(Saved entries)
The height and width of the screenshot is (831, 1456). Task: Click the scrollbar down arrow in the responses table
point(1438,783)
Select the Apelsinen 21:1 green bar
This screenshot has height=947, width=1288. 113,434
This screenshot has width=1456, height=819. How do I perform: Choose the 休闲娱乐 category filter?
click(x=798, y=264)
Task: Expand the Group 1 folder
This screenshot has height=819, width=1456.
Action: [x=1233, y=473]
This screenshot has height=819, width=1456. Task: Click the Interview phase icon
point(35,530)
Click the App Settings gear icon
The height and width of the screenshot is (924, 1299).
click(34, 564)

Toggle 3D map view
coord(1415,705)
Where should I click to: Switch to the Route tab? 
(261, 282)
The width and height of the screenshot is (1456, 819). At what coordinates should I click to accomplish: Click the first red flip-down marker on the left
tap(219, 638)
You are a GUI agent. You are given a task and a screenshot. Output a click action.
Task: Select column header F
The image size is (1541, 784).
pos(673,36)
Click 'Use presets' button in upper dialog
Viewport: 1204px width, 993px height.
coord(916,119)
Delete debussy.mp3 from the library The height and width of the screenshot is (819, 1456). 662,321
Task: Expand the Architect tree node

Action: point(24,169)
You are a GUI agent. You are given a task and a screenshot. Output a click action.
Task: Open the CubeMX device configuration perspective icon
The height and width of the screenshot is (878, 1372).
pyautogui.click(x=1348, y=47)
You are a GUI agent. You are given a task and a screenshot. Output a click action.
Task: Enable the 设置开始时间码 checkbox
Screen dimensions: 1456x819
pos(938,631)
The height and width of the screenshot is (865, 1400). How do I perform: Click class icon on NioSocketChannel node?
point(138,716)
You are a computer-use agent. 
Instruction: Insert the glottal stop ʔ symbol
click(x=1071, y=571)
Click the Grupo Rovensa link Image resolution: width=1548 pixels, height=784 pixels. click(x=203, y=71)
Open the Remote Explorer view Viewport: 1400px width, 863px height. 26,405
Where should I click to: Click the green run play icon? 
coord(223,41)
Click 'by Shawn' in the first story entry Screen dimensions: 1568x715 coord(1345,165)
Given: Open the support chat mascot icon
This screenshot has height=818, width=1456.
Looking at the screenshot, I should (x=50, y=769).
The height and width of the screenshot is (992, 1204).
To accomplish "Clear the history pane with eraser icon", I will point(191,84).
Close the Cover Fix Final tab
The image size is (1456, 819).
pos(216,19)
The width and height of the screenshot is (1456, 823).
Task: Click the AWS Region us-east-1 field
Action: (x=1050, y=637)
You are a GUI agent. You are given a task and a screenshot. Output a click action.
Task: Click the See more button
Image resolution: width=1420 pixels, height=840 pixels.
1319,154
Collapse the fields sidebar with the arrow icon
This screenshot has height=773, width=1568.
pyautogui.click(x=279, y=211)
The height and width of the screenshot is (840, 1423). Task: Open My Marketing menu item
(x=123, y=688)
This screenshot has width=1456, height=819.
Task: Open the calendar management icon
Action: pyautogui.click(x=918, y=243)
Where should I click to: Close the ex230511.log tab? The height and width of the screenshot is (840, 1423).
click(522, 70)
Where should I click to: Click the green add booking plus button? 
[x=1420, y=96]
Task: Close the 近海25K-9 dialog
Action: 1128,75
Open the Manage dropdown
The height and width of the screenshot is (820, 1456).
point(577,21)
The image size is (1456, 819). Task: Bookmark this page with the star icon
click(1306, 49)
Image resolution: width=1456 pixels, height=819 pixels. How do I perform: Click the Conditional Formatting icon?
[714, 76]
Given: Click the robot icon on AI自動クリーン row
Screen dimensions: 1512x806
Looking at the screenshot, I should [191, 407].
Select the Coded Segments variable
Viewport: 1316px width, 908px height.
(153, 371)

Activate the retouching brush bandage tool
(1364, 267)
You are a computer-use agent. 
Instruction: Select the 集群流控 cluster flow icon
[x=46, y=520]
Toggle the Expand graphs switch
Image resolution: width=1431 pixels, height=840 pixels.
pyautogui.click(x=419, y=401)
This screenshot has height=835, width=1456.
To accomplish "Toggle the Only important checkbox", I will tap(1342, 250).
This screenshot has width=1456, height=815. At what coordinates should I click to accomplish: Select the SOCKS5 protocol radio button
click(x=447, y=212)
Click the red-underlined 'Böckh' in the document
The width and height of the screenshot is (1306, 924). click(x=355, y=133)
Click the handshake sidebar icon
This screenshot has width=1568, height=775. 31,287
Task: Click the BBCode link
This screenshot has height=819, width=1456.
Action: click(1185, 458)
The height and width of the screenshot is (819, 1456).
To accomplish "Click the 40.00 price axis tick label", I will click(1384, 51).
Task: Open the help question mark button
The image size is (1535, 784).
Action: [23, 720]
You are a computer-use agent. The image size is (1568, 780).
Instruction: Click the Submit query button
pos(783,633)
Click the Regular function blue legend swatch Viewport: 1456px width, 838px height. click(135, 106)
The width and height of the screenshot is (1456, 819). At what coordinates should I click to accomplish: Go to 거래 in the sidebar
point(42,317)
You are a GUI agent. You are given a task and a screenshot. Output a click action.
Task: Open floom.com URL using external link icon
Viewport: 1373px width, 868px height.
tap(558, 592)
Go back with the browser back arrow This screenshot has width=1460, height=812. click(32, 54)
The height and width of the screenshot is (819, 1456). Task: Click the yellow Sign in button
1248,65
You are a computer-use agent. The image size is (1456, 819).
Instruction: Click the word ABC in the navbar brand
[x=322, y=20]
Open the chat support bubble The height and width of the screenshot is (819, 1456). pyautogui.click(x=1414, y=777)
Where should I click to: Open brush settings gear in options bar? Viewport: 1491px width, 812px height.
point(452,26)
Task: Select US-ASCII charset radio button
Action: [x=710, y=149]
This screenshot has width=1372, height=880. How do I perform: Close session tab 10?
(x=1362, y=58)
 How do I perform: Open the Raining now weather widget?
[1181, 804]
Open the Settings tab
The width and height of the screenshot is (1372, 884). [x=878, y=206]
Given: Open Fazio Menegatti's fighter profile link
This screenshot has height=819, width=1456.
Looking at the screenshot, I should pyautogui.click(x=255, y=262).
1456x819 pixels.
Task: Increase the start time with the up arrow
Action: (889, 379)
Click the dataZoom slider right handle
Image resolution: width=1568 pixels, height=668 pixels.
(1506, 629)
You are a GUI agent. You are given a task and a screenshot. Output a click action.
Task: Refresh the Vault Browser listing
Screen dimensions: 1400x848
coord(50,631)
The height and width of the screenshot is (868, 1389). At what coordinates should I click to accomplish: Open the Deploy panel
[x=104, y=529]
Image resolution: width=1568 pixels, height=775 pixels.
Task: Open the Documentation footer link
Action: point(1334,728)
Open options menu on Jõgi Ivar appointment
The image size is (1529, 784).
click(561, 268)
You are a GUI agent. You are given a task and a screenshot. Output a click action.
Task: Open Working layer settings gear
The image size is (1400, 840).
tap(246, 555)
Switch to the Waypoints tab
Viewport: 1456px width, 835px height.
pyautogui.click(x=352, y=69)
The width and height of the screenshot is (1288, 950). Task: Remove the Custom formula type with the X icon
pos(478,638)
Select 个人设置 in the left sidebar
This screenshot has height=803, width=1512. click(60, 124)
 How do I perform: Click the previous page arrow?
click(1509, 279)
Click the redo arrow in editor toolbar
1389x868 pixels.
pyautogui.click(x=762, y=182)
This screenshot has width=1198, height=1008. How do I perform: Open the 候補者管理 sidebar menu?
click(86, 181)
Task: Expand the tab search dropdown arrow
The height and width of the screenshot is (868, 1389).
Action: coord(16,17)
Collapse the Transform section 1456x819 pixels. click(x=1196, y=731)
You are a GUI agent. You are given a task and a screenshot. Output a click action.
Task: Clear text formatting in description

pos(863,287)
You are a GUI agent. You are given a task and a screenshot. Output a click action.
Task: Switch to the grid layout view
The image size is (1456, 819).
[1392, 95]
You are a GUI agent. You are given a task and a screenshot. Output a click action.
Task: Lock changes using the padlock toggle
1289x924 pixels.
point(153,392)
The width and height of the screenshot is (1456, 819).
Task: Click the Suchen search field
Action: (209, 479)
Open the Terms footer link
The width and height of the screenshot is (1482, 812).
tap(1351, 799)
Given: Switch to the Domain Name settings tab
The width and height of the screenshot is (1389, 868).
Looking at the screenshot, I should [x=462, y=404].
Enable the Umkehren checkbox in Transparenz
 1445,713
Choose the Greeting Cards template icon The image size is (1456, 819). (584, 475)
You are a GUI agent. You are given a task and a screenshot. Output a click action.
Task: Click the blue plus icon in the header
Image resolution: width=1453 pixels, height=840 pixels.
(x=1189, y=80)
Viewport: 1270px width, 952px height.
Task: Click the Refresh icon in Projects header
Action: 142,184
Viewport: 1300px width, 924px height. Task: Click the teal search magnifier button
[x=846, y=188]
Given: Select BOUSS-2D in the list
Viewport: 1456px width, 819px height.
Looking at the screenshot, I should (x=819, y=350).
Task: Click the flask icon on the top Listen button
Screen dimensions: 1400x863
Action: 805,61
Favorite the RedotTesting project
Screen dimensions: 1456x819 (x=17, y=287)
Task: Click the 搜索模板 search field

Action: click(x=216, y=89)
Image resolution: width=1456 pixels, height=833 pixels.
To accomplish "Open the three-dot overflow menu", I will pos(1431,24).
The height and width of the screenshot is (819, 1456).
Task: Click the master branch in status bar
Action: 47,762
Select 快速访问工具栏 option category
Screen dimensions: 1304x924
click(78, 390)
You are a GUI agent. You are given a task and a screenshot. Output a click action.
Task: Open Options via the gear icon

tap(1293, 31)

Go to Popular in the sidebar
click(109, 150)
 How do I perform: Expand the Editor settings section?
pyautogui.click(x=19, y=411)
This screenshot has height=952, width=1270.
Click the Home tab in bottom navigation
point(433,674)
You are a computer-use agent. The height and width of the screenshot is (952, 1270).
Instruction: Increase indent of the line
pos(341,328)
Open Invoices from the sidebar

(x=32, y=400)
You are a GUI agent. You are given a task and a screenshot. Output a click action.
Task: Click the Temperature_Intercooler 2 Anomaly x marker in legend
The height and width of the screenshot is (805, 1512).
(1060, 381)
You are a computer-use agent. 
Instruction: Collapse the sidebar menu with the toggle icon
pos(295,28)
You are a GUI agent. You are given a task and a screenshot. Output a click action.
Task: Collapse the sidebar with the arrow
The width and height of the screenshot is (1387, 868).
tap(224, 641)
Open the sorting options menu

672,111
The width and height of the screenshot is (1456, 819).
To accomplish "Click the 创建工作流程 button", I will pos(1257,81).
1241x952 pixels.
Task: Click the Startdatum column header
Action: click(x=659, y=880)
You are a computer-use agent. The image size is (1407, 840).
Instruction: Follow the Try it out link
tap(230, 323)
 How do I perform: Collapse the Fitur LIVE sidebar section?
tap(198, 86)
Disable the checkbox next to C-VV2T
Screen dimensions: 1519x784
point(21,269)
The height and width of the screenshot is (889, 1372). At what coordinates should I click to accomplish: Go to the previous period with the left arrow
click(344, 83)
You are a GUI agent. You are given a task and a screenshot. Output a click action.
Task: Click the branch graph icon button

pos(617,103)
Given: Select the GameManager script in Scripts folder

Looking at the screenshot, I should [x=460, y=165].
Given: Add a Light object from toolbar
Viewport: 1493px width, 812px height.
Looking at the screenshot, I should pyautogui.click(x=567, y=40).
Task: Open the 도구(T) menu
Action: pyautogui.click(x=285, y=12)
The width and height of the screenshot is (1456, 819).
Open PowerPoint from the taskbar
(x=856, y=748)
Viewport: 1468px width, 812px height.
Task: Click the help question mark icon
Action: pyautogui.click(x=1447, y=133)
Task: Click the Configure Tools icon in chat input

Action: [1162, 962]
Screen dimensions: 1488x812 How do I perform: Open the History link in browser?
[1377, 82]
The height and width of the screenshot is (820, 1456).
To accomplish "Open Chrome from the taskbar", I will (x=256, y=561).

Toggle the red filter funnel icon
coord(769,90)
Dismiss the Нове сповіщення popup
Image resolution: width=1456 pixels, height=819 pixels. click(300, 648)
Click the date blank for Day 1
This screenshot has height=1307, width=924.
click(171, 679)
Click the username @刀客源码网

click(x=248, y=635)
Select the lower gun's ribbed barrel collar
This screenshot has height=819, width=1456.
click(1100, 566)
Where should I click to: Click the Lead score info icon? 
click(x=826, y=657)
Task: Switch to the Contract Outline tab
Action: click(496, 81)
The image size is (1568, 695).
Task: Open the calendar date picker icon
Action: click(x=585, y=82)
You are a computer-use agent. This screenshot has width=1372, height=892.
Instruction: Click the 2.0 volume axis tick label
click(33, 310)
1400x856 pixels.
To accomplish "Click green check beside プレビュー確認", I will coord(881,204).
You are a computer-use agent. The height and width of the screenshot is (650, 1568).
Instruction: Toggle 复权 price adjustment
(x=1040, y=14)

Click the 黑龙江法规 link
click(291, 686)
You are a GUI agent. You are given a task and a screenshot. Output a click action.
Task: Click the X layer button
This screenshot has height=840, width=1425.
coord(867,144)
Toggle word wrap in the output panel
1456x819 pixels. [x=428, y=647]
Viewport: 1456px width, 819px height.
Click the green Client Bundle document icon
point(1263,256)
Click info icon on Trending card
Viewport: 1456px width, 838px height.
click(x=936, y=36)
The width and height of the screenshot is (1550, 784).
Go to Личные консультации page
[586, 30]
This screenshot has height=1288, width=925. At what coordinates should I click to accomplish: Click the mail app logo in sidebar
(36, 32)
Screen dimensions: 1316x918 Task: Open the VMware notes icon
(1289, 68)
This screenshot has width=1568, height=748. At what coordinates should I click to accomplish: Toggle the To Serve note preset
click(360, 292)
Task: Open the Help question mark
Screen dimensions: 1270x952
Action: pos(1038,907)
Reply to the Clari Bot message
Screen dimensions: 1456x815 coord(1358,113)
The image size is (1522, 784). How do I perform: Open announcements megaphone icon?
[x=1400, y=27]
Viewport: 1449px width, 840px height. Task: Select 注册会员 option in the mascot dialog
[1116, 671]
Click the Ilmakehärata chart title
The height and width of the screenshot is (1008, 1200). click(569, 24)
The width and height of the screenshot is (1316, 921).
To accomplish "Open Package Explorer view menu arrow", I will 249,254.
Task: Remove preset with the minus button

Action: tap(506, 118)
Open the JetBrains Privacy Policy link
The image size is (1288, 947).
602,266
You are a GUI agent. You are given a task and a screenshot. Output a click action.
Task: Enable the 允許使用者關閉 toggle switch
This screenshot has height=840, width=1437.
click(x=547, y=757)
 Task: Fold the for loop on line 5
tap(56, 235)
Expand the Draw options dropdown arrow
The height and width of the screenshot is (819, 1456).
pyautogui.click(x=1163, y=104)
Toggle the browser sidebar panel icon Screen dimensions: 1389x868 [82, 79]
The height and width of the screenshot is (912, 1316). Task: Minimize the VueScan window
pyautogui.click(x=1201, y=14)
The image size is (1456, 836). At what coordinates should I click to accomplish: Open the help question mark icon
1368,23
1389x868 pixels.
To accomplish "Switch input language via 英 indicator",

(Assignment) Above are the records. Identify each line that contains the word "using".

(Written response)
Task: Open floom.com URL using external link icon
Task: Lock changes using the padlock toggle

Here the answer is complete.